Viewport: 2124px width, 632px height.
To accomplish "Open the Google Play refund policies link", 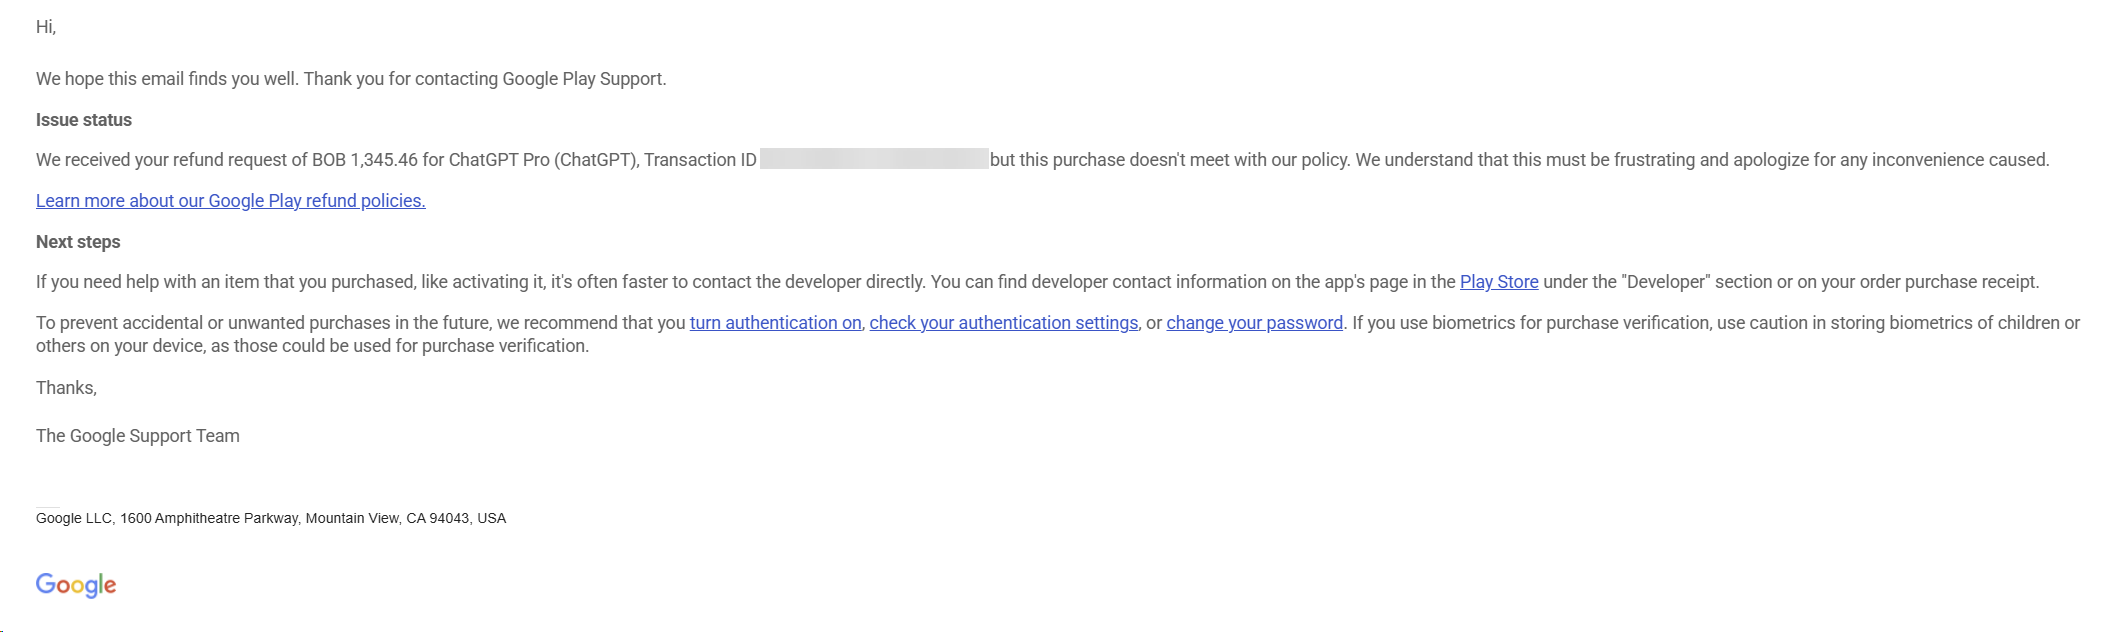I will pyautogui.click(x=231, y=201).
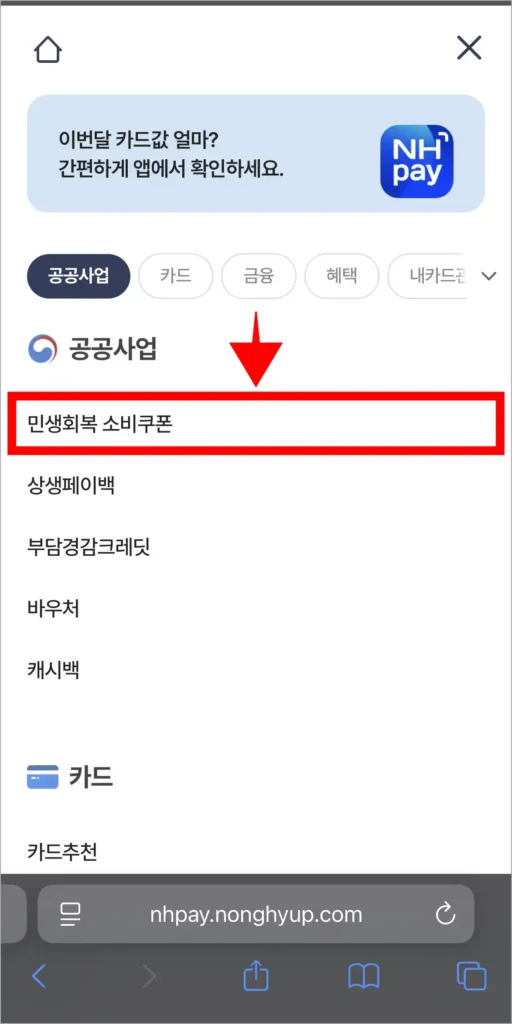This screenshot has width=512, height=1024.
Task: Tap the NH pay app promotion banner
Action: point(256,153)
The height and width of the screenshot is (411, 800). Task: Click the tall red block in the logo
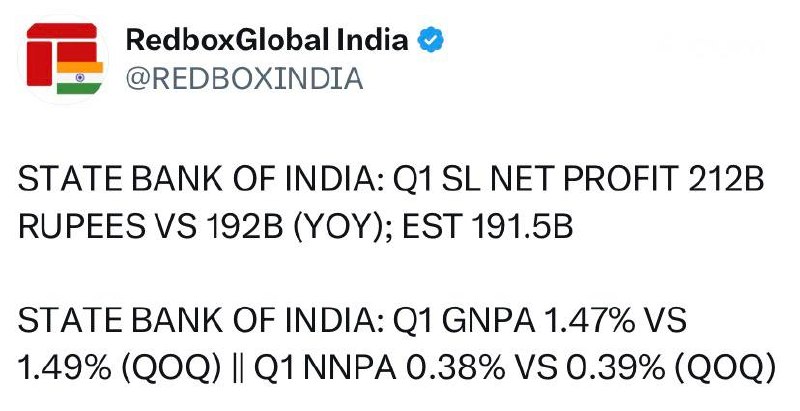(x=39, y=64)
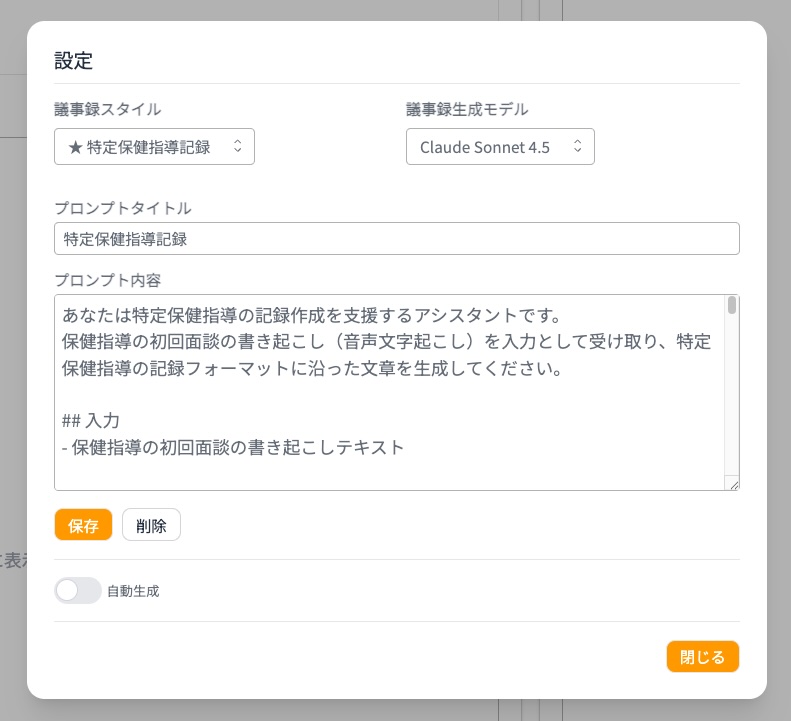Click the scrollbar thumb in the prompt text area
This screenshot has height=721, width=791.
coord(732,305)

* * *

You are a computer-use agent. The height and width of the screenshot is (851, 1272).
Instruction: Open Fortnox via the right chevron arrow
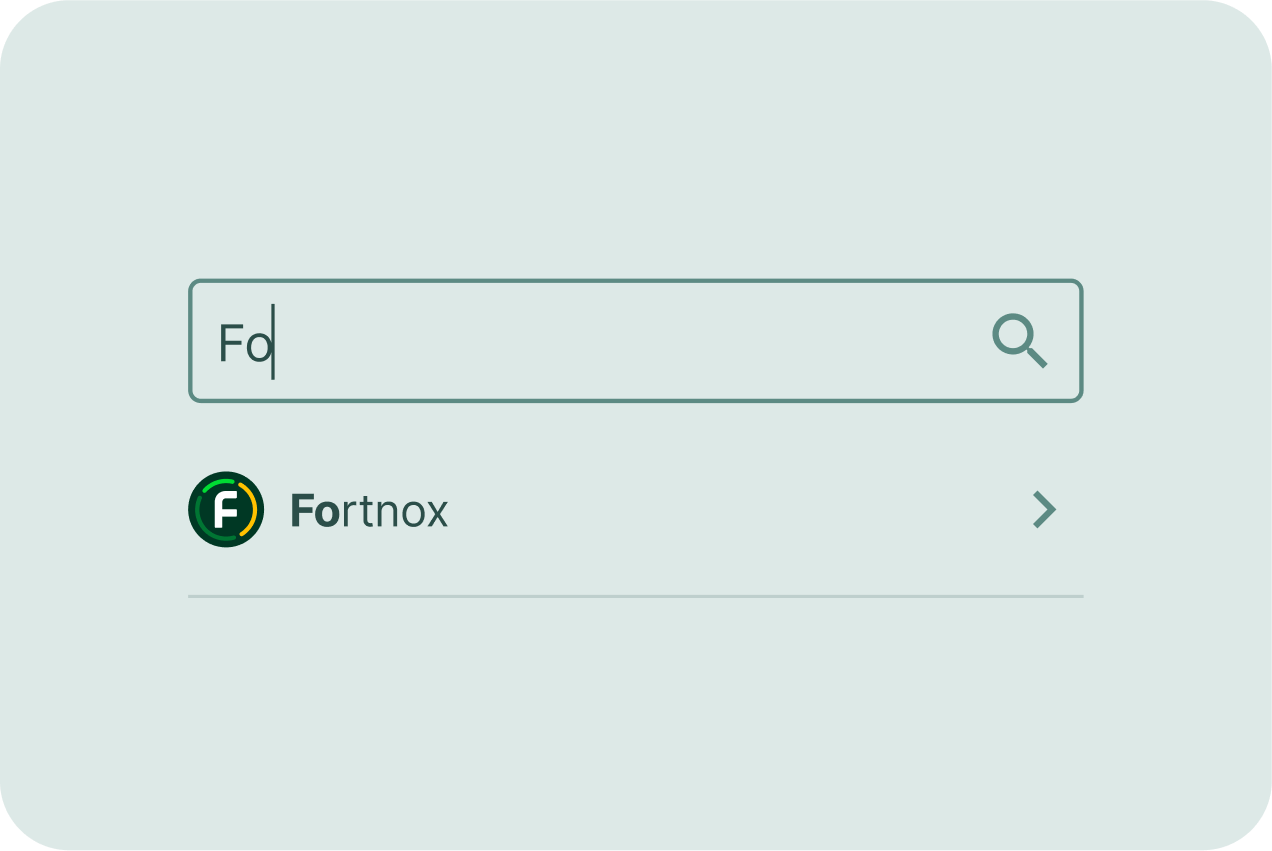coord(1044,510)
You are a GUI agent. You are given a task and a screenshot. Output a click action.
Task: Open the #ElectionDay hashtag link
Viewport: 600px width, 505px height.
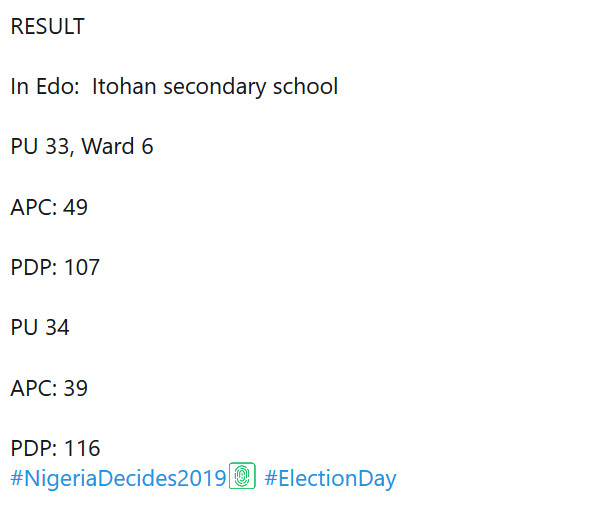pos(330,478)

==

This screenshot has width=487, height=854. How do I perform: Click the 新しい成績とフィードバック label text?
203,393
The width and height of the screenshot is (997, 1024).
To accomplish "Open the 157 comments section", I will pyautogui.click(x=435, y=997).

*Exercise requirements*
How many lines in the rows above contain the string "Viewport"? Case counts. Reply with the number only.

*The response*
2